• EXCERPTED RECORDS:

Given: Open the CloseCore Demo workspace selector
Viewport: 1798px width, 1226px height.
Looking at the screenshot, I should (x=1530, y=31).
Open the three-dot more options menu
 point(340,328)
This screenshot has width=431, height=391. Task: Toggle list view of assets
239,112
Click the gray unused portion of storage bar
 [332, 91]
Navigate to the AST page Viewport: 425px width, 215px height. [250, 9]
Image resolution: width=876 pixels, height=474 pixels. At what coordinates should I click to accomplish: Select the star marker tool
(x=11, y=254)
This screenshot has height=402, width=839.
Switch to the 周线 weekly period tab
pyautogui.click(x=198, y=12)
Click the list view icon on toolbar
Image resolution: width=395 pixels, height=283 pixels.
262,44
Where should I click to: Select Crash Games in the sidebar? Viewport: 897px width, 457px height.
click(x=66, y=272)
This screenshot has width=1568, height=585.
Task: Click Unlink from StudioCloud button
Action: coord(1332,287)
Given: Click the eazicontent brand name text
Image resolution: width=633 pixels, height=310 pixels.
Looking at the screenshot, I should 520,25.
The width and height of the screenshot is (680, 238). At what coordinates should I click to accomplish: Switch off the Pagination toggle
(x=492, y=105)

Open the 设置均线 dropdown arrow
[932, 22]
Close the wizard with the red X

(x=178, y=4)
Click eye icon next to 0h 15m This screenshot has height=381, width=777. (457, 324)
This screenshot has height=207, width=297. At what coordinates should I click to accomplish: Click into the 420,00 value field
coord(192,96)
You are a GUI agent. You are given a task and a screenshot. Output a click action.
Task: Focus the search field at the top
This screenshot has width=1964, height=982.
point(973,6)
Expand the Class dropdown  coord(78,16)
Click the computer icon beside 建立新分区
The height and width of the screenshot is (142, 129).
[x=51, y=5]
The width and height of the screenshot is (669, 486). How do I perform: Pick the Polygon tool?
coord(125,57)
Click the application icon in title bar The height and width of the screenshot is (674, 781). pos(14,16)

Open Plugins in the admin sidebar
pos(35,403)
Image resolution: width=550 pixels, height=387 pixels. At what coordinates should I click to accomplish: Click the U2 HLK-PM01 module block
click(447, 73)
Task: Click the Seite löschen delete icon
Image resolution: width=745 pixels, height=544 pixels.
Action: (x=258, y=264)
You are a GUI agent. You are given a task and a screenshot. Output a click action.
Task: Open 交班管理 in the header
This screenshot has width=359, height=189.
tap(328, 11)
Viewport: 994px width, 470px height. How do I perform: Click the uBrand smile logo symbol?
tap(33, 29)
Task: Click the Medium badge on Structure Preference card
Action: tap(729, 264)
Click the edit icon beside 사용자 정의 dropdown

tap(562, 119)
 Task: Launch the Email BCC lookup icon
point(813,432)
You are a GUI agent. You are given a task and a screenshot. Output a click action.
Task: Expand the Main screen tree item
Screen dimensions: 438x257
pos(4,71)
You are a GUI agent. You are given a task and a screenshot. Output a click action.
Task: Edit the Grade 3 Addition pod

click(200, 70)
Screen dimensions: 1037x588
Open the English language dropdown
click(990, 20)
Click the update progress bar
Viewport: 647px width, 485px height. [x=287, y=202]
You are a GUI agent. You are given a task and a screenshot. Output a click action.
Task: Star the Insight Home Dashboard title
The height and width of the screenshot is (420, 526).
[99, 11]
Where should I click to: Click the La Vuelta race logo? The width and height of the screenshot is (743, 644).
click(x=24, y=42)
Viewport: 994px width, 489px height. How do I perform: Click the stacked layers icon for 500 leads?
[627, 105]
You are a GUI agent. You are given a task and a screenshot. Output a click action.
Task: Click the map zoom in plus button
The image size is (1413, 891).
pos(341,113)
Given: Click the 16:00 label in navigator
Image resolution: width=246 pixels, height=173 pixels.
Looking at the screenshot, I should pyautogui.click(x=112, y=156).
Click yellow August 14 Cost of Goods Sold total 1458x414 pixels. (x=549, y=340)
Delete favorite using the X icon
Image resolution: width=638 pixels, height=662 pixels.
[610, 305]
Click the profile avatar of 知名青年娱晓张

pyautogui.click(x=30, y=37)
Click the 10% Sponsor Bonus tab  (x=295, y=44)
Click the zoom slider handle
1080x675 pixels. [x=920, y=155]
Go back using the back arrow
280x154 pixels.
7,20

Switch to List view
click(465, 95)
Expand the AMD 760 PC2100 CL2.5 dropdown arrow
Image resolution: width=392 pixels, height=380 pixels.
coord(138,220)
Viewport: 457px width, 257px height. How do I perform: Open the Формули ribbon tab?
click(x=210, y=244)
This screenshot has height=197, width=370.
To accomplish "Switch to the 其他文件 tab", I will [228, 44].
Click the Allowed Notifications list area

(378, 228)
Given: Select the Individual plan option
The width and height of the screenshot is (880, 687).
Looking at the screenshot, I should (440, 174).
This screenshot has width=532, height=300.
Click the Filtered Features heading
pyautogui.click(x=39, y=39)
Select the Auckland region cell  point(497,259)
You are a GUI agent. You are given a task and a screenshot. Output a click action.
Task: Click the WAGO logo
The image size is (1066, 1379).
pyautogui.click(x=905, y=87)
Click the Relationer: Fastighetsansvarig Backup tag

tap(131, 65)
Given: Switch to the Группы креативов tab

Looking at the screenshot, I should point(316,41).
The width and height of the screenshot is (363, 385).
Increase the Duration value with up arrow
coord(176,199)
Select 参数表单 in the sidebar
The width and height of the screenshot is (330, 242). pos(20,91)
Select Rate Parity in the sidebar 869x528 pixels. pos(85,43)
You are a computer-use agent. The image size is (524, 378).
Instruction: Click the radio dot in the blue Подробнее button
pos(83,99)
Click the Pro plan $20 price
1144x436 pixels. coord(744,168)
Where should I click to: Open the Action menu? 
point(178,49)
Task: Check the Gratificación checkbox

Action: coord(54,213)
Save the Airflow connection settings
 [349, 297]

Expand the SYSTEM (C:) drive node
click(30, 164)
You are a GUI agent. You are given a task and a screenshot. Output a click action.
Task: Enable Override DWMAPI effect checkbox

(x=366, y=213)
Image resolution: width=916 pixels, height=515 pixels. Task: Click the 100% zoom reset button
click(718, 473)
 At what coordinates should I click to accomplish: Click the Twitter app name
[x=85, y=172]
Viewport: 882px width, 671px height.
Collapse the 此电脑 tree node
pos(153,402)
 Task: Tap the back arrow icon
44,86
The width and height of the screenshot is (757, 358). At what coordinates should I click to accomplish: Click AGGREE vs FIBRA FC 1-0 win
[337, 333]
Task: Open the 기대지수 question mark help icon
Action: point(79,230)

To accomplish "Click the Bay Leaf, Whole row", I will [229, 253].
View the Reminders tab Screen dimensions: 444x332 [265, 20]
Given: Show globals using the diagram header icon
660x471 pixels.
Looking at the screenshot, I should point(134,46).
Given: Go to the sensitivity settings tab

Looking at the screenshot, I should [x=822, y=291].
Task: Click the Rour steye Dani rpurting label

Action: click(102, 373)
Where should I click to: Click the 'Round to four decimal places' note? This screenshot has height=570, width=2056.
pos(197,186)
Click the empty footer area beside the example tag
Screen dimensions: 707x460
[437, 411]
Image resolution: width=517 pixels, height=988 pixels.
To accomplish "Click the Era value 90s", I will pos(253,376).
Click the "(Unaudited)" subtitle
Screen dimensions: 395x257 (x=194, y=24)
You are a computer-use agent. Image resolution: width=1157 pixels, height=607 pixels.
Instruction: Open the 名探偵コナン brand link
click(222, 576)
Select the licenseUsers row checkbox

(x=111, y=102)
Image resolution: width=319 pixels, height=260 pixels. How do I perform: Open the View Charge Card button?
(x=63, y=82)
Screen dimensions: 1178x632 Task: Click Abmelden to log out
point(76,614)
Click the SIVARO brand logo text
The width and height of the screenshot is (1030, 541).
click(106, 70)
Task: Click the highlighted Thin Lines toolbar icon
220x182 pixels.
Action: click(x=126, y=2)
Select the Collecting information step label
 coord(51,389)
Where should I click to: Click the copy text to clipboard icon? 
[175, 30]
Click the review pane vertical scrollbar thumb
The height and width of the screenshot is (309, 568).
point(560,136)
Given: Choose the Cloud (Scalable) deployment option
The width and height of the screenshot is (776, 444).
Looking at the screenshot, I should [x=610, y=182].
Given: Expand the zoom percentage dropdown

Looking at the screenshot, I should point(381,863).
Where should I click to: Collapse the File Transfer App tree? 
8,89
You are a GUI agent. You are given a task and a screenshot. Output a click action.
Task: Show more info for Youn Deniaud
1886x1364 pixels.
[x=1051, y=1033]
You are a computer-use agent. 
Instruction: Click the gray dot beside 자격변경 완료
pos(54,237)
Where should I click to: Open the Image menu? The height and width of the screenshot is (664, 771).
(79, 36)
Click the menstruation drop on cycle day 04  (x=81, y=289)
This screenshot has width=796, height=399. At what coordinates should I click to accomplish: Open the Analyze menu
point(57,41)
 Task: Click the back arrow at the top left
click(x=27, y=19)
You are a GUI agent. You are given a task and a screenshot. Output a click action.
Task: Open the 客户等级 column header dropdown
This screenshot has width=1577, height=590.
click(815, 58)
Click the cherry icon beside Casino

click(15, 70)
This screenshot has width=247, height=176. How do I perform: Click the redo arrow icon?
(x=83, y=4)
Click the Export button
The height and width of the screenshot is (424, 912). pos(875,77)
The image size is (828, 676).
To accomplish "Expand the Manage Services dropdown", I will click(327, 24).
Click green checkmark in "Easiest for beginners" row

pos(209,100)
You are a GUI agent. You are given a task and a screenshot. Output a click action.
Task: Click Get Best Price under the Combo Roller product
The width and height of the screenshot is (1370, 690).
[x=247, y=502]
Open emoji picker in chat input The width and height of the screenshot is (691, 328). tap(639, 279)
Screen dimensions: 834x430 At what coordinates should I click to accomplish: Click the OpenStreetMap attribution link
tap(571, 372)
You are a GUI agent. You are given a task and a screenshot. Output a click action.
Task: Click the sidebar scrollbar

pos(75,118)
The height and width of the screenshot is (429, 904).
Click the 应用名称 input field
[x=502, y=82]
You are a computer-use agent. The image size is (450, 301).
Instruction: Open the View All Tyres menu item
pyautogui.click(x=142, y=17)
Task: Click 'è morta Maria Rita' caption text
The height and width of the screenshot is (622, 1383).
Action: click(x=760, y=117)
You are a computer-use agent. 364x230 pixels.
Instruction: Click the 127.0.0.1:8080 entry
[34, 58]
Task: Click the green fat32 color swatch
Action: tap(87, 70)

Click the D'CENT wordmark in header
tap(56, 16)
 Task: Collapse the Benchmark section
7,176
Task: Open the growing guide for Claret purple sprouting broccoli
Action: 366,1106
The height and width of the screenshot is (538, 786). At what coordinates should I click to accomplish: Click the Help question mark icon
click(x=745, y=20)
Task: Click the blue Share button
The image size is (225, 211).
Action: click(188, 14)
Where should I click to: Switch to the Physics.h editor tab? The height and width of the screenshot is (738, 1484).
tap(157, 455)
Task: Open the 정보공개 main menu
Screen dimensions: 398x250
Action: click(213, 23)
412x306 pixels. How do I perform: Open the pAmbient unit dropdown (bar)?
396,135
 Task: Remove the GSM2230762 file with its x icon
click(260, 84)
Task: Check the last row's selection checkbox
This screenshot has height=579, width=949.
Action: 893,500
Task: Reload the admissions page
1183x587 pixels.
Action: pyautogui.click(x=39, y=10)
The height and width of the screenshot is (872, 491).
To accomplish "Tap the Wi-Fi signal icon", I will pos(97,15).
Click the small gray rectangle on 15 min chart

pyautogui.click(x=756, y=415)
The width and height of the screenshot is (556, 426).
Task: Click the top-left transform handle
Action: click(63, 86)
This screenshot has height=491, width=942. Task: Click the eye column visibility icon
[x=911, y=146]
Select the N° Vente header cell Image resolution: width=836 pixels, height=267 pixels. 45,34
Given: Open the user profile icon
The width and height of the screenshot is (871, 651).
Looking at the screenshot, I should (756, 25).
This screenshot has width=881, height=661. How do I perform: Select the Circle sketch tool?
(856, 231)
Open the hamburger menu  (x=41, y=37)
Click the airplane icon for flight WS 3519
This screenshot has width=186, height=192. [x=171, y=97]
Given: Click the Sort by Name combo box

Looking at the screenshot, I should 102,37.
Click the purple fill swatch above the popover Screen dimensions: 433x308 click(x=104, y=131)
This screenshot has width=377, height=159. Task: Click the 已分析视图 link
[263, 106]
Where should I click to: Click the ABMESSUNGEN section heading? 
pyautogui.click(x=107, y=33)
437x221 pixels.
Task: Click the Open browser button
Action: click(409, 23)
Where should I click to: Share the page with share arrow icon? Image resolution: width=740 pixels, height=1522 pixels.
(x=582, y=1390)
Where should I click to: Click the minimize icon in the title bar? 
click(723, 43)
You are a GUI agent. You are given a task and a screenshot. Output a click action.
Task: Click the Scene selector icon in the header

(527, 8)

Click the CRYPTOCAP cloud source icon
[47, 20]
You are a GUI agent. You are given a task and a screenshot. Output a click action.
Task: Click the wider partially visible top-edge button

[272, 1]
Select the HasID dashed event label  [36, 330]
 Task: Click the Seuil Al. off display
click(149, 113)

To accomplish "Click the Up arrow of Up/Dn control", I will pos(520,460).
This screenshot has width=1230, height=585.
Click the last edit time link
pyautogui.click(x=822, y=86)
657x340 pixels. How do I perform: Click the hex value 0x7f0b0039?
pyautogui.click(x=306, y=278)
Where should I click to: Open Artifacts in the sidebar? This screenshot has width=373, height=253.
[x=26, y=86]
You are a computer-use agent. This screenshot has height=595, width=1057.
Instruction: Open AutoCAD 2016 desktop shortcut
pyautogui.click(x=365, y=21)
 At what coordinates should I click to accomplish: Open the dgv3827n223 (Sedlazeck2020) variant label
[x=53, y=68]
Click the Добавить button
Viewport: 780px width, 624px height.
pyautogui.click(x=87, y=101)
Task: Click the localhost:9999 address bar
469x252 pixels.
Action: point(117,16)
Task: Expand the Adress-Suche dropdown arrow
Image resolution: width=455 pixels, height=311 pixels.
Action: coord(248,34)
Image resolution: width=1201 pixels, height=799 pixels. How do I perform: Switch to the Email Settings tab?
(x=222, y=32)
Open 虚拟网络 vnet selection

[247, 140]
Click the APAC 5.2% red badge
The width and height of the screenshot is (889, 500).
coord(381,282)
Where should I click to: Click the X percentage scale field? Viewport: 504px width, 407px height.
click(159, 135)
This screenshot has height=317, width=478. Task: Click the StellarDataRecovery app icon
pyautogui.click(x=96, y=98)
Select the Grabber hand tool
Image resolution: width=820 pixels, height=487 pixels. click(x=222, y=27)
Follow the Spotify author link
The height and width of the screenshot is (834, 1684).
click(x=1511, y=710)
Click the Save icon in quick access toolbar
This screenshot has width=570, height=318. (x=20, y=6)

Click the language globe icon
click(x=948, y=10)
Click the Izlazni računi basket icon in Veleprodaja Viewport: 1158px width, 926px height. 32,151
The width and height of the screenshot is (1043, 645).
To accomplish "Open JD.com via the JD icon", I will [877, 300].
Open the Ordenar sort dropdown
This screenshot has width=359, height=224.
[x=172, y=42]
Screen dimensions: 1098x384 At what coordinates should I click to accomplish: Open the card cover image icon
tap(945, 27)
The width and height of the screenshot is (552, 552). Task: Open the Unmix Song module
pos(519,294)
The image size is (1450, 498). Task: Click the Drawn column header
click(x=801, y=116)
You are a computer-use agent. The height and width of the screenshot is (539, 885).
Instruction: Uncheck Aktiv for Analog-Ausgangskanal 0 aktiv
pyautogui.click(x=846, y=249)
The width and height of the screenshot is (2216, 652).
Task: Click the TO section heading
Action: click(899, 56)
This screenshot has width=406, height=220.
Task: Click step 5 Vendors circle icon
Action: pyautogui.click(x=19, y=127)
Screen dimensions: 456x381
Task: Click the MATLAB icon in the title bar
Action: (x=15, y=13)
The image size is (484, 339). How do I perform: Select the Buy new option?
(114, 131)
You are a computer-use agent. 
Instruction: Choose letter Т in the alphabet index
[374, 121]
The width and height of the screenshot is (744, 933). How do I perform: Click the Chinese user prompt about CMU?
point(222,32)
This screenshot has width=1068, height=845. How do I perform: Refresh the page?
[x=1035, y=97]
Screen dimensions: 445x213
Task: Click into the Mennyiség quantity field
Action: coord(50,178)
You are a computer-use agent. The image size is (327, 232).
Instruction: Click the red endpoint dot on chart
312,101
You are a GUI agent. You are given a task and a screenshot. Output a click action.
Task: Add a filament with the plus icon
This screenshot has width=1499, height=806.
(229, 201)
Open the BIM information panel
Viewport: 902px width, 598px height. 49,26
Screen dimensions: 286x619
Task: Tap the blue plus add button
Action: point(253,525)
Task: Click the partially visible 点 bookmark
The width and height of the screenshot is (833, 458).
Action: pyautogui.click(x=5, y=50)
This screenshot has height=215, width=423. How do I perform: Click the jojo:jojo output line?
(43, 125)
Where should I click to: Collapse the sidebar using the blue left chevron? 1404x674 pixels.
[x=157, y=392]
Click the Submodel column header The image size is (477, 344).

• WHAT IS BEING ASKED: If a line in the records above has the word "Show", copy it.

• EXPECTED ANSWER:
Given: Show globals using the diagram header icon
Task: Show more info for Youn Deniaud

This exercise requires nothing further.